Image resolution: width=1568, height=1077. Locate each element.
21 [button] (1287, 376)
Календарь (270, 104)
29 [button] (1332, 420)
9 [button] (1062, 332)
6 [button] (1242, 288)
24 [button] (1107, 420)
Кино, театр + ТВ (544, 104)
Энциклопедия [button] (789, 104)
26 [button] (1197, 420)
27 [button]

* Exercise goal
Could you repeat every line of the material above, requests included, with each coordinate in the answers multiplied by 0.9 and rounded to a whole number, halves rounding up?

* Output for this task
Image resolution: width=1568, height=1077. Locate each element.
21 [button] (1158, 338)
Календарь (243, 94)
29 [button] (1199, 378)
9 [button] (956, 299)
6 [button] (1118, 259)
24 [button] (996, 378)
Кино, театр + ТВ (490, 94)
Энциклопедия [button] (710, 94)
26 [button] (1077, 378)
27 [button]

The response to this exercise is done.